Sancho se giró ofreciéndole un gesto cortés.

—¿Hasta cuándo crees que podrás resistir esto?

Ramiro pensó la respuesta.

—Mira. San Pedro Regalado, patrón de la ciudad. Nació en esta casa.

Gracia elevó la mirada hacia la fachada que indicaba su pelirrojo colega. Las balconadas con ventanales de carpintería pintada en verde no le parecieron suficientemente interesantes y suspiró con notable desgana.

—Perdona —dijo Sancho agarrando con delicadeza la nuca de la triestina—. Aquí cerca ponen la mejor sepia del mundo. Déjame invitarte a una ración y dos vinos, que la sinceridad es muy tierna cuando está la panza llena.

El bar La Sepia envolvió a Sancho de recuerdos, de emociones infantiles con olor a matinal de domingo y zapatos incómodos. Muy poco había cambiado con respecto a aquellos días en los que su padre, siguiendo el ritual de cualquier festivo, les llevaba a todos a comer sepia tras la misa de doce en la catedral. Dos claretes y dos mostos acompañaban a la ración.

—Allí hay un hueco en la barra —indicó él.
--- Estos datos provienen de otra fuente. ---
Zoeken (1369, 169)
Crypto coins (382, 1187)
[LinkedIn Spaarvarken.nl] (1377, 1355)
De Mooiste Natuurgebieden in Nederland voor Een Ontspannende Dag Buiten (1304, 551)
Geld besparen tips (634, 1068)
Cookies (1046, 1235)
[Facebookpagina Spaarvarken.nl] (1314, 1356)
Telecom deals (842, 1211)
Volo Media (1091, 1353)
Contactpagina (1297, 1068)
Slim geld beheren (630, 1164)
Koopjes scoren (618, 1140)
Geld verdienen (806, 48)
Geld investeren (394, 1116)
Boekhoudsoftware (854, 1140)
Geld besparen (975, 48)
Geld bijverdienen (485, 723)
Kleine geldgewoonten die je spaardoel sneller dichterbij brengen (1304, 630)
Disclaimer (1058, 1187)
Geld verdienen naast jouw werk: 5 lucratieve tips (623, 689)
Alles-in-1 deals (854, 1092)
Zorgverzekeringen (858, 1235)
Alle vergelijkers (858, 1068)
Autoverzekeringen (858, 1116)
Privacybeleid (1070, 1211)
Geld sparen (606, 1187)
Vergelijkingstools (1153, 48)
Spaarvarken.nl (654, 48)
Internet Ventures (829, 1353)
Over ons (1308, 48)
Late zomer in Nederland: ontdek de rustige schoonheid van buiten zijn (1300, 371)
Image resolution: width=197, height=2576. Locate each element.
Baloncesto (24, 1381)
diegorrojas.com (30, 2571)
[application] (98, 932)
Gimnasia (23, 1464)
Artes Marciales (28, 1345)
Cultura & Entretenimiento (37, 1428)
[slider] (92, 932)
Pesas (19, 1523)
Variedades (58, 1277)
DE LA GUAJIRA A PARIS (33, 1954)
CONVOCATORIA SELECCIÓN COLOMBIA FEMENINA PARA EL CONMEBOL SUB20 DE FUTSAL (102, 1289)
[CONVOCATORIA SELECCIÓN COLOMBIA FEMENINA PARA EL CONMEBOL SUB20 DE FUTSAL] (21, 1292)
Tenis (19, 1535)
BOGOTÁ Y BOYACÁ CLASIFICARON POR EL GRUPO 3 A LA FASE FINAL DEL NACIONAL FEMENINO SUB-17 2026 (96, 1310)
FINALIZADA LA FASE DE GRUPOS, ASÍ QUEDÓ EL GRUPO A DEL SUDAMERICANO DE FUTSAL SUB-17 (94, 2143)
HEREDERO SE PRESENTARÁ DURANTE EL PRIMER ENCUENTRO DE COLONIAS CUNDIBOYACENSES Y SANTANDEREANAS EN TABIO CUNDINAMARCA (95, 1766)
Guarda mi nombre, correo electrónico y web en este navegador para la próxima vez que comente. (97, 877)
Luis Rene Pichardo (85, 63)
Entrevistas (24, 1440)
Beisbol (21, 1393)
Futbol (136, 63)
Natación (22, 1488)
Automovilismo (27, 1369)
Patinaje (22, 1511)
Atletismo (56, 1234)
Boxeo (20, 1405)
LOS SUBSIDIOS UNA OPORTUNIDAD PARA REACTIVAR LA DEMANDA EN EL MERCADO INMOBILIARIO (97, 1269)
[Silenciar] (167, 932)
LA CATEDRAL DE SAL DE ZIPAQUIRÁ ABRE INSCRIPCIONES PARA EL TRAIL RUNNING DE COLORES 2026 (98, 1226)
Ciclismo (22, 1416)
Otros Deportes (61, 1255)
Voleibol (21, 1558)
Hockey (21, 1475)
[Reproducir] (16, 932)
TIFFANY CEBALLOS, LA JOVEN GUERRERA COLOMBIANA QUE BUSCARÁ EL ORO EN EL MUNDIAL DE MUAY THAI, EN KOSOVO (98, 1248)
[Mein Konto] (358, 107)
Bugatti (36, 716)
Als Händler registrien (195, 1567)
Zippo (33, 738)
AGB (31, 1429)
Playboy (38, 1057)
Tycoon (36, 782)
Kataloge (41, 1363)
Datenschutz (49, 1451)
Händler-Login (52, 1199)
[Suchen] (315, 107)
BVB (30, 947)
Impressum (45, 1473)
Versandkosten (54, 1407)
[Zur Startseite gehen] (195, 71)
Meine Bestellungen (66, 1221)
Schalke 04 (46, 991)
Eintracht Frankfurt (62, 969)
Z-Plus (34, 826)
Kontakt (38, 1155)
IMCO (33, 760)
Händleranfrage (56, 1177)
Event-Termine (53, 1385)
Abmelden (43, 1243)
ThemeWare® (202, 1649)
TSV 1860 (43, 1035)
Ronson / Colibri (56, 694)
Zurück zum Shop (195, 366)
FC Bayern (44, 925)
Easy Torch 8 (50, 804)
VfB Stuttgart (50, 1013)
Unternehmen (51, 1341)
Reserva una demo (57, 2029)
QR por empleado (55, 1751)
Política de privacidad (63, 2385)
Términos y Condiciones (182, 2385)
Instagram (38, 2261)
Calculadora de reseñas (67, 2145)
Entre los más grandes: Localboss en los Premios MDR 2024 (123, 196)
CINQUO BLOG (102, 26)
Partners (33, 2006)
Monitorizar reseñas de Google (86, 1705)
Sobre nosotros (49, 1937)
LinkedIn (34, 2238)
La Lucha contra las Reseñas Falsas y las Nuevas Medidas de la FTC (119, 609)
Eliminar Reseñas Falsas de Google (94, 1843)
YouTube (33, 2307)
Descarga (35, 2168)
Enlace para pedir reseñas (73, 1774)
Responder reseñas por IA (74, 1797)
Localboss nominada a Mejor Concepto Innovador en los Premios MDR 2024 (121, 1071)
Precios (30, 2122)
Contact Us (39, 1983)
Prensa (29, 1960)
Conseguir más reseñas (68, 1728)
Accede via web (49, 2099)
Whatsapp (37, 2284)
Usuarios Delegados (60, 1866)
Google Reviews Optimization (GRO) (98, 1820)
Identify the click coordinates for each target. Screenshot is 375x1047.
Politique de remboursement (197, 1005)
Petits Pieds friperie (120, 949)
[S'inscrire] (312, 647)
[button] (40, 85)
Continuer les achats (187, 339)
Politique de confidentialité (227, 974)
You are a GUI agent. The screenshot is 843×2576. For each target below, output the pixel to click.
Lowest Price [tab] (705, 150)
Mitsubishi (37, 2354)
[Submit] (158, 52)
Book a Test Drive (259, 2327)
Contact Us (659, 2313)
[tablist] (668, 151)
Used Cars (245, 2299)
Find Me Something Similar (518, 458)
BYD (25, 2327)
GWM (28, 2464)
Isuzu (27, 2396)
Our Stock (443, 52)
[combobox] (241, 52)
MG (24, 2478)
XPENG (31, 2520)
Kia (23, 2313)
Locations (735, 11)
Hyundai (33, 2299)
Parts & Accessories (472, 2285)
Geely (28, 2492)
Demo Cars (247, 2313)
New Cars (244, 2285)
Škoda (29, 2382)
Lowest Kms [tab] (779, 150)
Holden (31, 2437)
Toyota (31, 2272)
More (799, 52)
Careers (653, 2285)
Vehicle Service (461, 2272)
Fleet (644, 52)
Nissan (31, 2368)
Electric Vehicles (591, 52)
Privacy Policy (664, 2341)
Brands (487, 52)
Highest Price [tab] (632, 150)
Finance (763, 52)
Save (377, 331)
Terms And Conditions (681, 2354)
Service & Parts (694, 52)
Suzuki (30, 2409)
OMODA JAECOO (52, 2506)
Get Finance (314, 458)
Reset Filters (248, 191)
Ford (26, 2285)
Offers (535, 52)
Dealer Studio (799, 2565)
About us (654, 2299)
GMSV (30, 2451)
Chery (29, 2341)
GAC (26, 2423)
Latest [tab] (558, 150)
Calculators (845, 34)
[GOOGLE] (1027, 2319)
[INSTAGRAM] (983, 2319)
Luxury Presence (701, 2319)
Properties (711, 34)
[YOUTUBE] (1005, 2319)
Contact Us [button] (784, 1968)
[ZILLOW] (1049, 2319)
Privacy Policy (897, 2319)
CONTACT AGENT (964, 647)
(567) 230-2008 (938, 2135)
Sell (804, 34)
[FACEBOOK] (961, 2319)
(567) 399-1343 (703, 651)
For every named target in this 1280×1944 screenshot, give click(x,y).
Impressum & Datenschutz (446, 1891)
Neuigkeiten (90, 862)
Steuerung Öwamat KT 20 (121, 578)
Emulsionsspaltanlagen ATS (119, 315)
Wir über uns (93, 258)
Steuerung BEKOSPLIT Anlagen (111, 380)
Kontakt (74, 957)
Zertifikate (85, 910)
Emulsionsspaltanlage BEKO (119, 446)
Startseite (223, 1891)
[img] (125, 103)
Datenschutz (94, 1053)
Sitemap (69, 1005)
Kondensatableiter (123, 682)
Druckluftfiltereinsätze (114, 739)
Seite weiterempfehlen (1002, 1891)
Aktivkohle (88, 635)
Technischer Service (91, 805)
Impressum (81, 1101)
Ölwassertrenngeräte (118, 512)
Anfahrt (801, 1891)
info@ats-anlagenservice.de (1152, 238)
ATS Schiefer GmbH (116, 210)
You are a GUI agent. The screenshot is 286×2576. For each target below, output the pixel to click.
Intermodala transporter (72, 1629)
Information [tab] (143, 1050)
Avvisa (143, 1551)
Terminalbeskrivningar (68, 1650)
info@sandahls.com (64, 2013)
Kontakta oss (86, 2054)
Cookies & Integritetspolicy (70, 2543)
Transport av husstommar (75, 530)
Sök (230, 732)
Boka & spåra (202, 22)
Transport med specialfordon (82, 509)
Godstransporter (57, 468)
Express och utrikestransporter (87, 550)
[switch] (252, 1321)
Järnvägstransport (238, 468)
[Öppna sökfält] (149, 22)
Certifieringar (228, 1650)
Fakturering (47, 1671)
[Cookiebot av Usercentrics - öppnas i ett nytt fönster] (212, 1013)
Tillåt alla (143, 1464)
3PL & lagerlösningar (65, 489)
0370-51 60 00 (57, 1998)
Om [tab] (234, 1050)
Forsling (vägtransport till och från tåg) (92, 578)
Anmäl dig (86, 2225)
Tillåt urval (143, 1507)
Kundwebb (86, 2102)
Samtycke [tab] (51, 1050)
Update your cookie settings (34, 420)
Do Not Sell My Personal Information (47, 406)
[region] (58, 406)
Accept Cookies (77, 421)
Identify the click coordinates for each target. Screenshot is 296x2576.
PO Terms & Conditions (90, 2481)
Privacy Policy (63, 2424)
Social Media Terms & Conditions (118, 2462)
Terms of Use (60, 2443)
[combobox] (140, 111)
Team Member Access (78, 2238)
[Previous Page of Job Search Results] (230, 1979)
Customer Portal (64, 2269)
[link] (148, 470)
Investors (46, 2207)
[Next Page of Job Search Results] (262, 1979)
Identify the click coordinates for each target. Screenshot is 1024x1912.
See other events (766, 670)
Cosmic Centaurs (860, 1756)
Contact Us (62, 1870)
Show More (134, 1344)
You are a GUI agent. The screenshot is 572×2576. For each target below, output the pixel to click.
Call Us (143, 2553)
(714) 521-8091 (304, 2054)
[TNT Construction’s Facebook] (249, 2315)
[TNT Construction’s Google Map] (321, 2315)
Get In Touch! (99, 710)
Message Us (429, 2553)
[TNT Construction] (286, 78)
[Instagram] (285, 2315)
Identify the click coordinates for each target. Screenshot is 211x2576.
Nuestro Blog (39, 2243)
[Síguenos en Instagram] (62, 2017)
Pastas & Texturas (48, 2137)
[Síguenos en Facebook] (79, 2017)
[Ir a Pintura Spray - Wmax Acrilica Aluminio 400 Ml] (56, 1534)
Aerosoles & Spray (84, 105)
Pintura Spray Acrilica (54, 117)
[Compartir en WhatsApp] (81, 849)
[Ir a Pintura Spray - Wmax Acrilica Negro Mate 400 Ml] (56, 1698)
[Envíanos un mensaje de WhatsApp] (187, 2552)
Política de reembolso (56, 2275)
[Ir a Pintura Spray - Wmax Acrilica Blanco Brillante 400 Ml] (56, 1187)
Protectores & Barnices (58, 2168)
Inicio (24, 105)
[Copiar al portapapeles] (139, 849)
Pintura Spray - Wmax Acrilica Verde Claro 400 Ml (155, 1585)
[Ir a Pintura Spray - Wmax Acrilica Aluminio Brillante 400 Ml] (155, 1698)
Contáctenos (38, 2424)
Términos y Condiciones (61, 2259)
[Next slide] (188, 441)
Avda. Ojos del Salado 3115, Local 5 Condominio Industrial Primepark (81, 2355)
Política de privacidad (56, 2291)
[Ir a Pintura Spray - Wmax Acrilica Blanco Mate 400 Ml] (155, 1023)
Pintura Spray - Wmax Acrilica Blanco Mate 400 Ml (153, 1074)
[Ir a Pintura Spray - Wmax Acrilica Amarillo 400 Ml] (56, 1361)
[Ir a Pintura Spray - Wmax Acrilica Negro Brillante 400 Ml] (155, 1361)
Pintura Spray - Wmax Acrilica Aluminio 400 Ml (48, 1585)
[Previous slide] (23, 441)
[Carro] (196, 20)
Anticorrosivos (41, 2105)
Dos medias raciones de sepia y varios riberas después, Sancho se lanzó a contestar la pregunta.

—Tengo que poner punto final a esta macabra historia, Gracia. Mi forma de ser no me permite mirar hacia otro lado ni, mucho menos, dar la espalda a un problema.

—Esa no era mi pregunta —observó ella tras limpiarse la comisura de los labios con una servilleta de papel—. No sé si has valorado lo que vas a perder por el camino durante la persecución.

—Lo que ya he perdido, querrás decir —repuso con tono más grave de lo habitual.

—Además de lo que ya has perdido —puntualizó.

—¿Y qué más se puede perder? Mi madre está muerta y mi hermana me odia por haber puesto en peligro a su familia. Están pasando por momentos muy complicados tras el cambio de residencia, su marido casi pierde el trabajo, las niñas todavía no tienen colegio y siempre llevan dos escoltas pegados al culo. Hace más de un año que estoy siguiendo un rastro de cadáveres que no me lleva a ningún sitio, y son ya demasiados meses los que llevo sin poder dormir más de dos horas seguidas.

Bebo mucho más de lo que debería, he pasado por la cárcel, mi valía como investigador está más que en entredicho y no tengo a nadie cerca con quien llorar. Dime, ¡¿qué más se puede perder?!

Gracia ganó unos centímetros de distancia y Sancho captó la señal.

—Hay que joderse… Perdona, no quería elevar la voz.

—Está bien —musitó ella—. No pretendía provocarte esa reacción, no debí meter el dedo en la herida.

—En la llaga —corrigió Sancho elevando sus pobladas cejas y dulcificando el tono.

Gracia relajó los músculos de la cara y él quiso ver las primeras grietas en la presa. Sancho alargó el brazo y se adentró con los dedos en la espesura capilar de la inspectora. Se infiltró hasta la parte posterior de la cabeza, donde empezó a trazar círculos con las yemas de los dedos como queriendo aflojar la solidez del dique. Evitó cruzarse con su mirada, no quería enfrentarse a la posibilidad de encontrar alguna muestra de firmeza. Se centró en los labios, rectilíneos, finos, bien perfilados. Sintió la imperiosa necesidad de borrar ese rojo cereza y, sin buscar su consentimiento, encontró el lugar exacto para poner la dinamita y volar la estructura. La detonación fue algo timorata, pero se abrieron las primeras vías de agua. Gracia no puso impedimento alguno al acto de sabotaje, y un torrente de pasión contenida se desbordó ante la atónita mirada de un matrimonio de avanzada edad.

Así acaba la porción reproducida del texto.